Does PRP Work? Platelet-Rich Plasma and Related Therapies (PRP, PRF, PRGF)

PRP, PRF, and PRGF helped me avoid a second spinal fusion and recover function across hips, knees, and feet. What the therapies actually do, why operator skill is the variable that matters, and what the FDA does and doesn't regulate.

Roughly 50 million Americans live with chronic pain and are often told surgery is the only path. Platelet-rich plasma (PRP) is one of the better-validated alternatives for the right indications: tendon and ligament injury, early osteoarthritis, and post-surgical recovery.

Living with hypermobile Ehlers-Danlos syndrome (hEDS) made one thing clear: treating symptoms without addressing the underlying damage doesn’t hold. PRP, PRGF, and other orthobiologic treatments — under the care of Dr. Rowan Paul, using ultrasound-guided injections — let me avoid a second proposed spinal fusion and rebuild function across hips, knees, shoulders, and feet.

What PRP actually is

A simple blood draw. The platelets are concentrated and injected into the injured area, where they release growth factors and cytokines that drive repair and collagen production. The mechanism matters most for tissues with limited blood supply — tendons and ligaments specifically.

Common indications:

  • Tendon and ligament injuries
  • Osteoarthritis pain
  • Post-surgical recovery

Operator skill is the variable

The product is the easy part. The outcome lives in the operator.

What to ask about:

  • Imaging. Ultrasound or fluoroscopy guidance, not blind injections.
  • Preparation. Which kit, what platelet concentration, leukocyte-rich or leukocyte-poor, and why for this indication.
  • Regulatory posture. FDA-cleared preparation device, clean handling, no off-label cellular products being passed off as PRP.

PRP, PRF, PRGF — what’s different

PRP isn’t one thing. Platelet concentration, preparation method, and injury type all change the outcome.

  • PRP — the standard preparation, used widely for tendon/ligament work and early OA.
  • PRF (Platelet-Rich Fibrin) — slower spin, retains more growth factors, thicker gel-like consistency that suits some repairs better than liquid PRP.
  • PRGF (Plasma Rich in Growth Factors) — a more advanced preparation focused on isolating specific growth factors, used in complex orthopedic repairs by providers like Dr. Ramon Cugat at Instituto Cugat.

Some providers also combine PRP with cell-based therapies (exosomes, MSCs) or energy-based modalities like shockwave or red-light laser to augment the regenerative environment. For more on cell-based options, see exosome vs. stem cell therapy.

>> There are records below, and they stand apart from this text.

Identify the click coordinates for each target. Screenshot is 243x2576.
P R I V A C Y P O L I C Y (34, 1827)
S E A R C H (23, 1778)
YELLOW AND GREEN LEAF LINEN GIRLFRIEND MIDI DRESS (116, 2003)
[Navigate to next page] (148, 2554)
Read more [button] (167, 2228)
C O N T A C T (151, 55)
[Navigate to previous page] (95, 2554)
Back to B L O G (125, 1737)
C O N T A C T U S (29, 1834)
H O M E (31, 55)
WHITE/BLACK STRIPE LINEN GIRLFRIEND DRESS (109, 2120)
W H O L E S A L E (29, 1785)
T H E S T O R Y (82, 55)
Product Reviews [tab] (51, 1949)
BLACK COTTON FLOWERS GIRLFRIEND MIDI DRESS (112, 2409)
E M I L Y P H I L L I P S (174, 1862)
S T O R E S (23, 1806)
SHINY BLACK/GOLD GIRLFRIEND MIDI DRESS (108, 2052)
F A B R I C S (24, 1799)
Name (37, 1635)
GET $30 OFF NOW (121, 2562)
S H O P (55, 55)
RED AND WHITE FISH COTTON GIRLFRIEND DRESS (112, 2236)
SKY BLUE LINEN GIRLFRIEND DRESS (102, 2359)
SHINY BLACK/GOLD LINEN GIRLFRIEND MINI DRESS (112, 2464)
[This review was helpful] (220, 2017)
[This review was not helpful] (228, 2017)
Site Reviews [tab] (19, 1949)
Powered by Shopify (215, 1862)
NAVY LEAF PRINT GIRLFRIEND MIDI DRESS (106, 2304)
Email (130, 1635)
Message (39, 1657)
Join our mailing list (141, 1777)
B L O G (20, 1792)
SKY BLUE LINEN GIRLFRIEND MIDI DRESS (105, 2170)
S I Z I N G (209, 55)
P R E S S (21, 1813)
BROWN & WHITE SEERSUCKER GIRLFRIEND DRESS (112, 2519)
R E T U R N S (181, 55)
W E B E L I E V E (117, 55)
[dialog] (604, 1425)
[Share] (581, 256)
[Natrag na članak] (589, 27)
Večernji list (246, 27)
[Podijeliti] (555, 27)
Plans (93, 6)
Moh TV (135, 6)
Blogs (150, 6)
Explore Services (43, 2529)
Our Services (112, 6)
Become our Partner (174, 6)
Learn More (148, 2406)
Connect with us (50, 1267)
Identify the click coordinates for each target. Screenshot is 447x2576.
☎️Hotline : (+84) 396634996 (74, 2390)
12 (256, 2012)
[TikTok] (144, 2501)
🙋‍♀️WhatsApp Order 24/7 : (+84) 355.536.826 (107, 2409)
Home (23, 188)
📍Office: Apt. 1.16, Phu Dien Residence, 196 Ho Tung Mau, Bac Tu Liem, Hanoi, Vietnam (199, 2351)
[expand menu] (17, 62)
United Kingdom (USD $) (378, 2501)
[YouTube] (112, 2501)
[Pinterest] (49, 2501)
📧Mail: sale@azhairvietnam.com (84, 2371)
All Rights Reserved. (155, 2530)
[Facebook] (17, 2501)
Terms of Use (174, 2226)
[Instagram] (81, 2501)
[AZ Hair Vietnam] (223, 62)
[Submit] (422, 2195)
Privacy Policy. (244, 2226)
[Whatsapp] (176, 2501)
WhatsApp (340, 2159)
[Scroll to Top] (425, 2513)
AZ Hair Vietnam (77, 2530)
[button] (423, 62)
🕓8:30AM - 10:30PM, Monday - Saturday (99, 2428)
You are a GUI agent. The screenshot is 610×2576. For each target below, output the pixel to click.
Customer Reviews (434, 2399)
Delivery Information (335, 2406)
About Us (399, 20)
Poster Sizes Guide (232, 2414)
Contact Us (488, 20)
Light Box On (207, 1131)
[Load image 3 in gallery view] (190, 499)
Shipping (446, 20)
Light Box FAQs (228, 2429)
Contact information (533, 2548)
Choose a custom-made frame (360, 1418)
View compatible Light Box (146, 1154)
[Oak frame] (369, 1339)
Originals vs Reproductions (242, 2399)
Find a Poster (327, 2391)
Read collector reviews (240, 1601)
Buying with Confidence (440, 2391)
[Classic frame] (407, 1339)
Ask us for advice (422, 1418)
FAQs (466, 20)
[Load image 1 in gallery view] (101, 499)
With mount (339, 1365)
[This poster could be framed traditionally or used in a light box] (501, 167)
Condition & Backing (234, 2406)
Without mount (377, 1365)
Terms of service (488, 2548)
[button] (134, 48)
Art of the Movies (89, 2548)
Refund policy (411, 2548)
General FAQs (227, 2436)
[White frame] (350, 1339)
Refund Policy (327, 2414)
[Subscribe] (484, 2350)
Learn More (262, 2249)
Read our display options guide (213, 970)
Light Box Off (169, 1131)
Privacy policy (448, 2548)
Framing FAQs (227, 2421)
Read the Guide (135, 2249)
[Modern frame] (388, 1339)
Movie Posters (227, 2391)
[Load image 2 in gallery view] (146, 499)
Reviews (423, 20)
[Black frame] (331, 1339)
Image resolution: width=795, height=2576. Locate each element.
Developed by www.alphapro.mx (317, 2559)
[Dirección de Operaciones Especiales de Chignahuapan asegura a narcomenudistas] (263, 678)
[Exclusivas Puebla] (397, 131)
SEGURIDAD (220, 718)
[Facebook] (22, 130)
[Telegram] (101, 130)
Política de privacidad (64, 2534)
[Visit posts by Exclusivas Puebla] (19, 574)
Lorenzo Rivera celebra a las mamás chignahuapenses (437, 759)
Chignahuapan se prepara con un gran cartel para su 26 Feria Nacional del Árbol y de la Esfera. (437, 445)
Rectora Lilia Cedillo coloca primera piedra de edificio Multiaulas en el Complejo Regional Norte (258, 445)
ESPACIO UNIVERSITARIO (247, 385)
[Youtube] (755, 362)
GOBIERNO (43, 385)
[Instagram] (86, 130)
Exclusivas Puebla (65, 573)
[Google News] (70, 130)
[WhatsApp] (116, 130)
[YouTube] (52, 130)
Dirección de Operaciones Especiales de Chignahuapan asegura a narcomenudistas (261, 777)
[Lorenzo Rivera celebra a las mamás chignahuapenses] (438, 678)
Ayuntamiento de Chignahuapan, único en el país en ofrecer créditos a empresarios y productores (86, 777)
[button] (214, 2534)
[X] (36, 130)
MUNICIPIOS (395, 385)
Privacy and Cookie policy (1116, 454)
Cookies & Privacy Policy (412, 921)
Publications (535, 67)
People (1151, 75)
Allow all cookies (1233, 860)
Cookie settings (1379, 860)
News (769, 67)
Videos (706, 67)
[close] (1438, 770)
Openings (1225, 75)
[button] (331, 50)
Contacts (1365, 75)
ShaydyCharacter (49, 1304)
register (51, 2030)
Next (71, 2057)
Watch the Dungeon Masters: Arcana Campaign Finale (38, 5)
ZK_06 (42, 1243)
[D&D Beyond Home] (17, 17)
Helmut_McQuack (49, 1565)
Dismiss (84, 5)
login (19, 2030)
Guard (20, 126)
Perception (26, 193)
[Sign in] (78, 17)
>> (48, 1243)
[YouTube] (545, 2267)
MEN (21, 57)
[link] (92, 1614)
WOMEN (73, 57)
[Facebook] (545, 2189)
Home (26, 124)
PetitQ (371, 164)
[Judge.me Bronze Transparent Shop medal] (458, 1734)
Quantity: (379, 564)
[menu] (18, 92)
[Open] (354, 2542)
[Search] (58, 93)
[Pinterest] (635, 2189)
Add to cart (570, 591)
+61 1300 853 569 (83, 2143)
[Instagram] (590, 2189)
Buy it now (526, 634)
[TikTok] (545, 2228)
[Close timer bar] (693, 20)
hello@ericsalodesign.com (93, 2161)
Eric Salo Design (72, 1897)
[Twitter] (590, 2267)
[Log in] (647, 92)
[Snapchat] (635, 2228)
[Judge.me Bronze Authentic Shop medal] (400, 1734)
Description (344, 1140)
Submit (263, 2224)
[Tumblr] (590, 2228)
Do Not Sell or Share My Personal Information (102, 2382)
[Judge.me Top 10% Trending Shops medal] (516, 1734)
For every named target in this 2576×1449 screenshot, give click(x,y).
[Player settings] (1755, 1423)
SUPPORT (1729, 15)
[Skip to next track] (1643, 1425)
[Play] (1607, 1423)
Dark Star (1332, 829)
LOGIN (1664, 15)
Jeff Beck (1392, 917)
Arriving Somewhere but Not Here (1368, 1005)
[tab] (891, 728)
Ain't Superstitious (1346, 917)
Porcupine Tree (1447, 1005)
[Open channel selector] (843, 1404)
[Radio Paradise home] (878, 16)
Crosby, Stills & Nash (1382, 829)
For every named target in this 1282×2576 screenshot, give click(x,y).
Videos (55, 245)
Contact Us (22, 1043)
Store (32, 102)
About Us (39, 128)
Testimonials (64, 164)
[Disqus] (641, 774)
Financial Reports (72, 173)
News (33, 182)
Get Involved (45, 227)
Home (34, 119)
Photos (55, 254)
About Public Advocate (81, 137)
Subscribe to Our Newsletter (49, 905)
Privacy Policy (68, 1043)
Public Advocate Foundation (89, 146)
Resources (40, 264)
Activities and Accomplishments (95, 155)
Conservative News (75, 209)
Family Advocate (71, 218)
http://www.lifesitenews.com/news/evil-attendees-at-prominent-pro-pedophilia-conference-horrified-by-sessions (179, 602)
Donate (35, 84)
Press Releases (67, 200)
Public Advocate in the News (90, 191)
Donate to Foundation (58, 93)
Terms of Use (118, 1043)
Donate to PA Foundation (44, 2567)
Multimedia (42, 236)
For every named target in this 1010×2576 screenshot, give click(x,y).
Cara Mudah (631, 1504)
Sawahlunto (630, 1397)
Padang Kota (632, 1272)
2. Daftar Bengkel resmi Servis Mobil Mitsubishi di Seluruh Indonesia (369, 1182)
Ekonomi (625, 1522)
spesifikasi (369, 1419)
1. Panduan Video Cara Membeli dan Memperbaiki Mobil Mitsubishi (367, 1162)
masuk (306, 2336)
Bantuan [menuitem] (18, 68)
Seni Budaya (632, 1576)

What the literature supports

  • Tendon and ligament repair. Significant improvements in pain and function in multiple controlled trials.
  • Knee osteoarthritis. Reduces inflammation and can delay joint replacement. More on that in regenerative medicine for orthopedics.
  • Healing acceleration. Growth-factor signaling supports faster recovery and more durable structural outcomes.

What I’d tell you before booking

  • Pick the practitioner, not the clinic.
  • Understand what’s regulated and what isn’t.
  • Expect PRP to work alongside complementary care — orthobiologics, hyaluronic acid, rehab — rather than as a single-shot fix.

Regulatory status

The FDA regulates the devices used to prepare PRP, PRF, and closely related products. Many have FDA 510(k) clearance. The FDA does not regulate the practice of medicine, so application falls to licensed clinicians. The FDA has not approved PRP for any specific medical condition.

For the broader regenerative-medicine framework, the FDA has published four final guidance documents on human cells, tissues, and cellular and tissue-based products (HCT/Ps). As of 2025, the FDA has not approved exosome products for therapeutic use, and many stem cell preparations remain investigational. Patients should work with licensed providers and verify compliance with FDA or EMA standards.

This article is for informational purposes only and is not medical advice.